--- start DATASET EXTRACT ---

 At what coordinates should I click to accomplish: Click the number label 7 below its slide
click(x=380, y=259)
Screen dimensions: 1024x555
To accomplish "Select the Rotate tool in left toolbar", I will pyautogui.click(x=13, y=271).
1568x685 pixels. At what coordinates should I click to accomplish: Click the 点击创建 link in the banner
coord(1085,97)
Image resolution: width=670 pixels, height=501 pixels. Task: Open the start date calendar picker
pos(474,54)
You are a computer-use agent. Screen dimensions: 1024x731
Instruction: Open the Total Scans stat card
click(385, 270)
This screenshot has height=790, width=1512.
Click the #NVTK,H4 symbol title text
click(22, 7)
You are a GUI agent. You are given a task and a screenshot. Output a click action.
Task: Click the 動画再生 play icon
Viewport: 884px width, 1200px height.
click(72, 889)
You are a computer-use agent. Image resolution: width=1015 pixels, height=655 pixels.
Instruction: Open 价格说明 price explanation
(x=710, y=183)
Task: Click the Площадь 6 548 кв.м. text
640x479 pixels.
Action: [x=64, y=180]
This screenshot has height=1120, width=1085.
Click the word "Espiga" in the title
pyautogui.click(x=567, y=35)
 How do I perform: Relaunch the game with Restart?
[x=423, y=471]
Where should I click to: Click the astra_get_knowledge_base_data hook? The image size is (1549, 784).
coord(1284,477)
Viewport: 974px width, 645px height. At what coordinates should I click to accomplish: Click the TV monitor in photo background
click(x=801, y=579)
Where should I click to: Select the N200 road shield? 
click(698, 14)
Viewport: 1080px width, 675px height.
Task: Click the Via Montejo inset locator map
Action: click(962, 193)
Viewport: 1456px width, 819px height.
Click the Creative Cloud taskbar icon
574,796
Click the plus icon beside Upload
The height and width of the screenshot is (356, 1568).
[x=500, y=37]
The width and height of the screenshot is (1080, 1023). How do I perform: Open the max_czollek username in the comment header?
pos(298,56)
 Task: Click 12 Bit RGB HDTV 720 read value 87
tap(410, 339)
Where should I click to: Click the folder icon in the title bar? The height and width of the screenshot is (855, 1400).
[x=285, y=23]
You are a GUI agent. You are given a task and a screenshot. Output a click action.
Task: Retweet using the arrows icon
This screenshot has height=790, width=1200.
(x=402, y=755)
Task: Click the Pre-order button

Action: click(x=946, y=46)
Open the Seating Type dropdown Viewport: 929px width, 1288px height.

--- end DATASET EXTRACT ---

### GIVEN EXERCISE
Rewrite the lines above as a numbered list, omitting any blank lines.

### TASK RESULT
1.  At what coordinates should I click to accomplish: Click the number label 7 below its slide
2. click(x=380, y=259)
3. Screen dimensions: 1024x555
4. To accomplish "Select the Rotate tool in left toolbar", I will pyautogui.click(x=13, y=271).
5. 1568x685 pixels. At what coordinates should I click to accomplish: Click the 点击创建 link in the banner
6. coord(1085,97)
7. Image resolution: width=670 pixels, height=501 pixels. Task: Open the start date calendar picker
8. pos(474,54)
9. You are a computer-use agent. Screen dimensions: 1024x731
10. Instruction: Open the Total Scans stat card
11. click(385, 270)
12. This screenshot has height=790, width=1512.
13. Click the #NVTK,H4 symbol title text
14. click(22, 7)
15. You are a GUI agent. You are given a task and a screenshot. Output a click action.
16. Task: Click the 動画再生 play icon
17. Viewport: 884px width, 1200px height.
18. click(72, 889)
19. You are a computer-use agent. Image resolution: width=1015 pixels, height=655 pixels.
20. Instruction: Open 价格说明 price explanation
21. (x=710, y=183)
22. Task: Click the Площадь 6 548 кв.м. text
23. 640x479 pixels.
24. Action: [x=64, y=180]
25. This screenshot has height=1120, width=1085.
26. Click the word "Espiga" in the title
27. pyautogui.click(x=567, y=35)
28.  How do I perform: Relaunch the game with Restart?
29. [x=423, y=471]
30. Where should I click to: Click the astra_get_knowledge_base_data hook? The image size is (1549, 784).
31. coord(1284,477)
32. Viewport: 974px width, 645px height. At what coordinates should I click to accomplish: Click the TV monitor in photo background
33. click(x=801, y=579)
34. Where should I click to: Select the N200 road shield? 
35. click(698, 14)
36. Viewport: 1080px width, 675px height.
37. Task: Click the Via Montejo inset locator map
38. Action: click(962, 193)
39. Viewport: 1456px width, 819px height.
40. Click the Creative Cloud taskbar icon
41. 574,796
42. Click the plus icon beside Upload
43. The height and width of the screenshot is (356, 1568).
44. [x=500, y=37]
45. The width and height of the screenshot is (1080, 1023). How do I perform: Open the max_czollek username in the comment header?
46. pos(298,56)
47.  Task: Click 12 Bit RGB HDTV 720 read value 87
48. tap(410, 339)
49. Where should I click to: Click the folder icon in the title bar? The height and width of the screenshot is (855, 1400).
50. [x=285, y=23]
51. You are a GUI agent. You are given a task and a screenshot. Output a click action.
52. Task: Retweet using the arrows icon
53. This screenshot has height=790, width=1200.
54. (x=402, y=755)
55. Task: Click the Pre-order button
56. Action: click(x=946, y=46)
57. Open the Seating Type dropdown Viewport: 929px width, 1288px height.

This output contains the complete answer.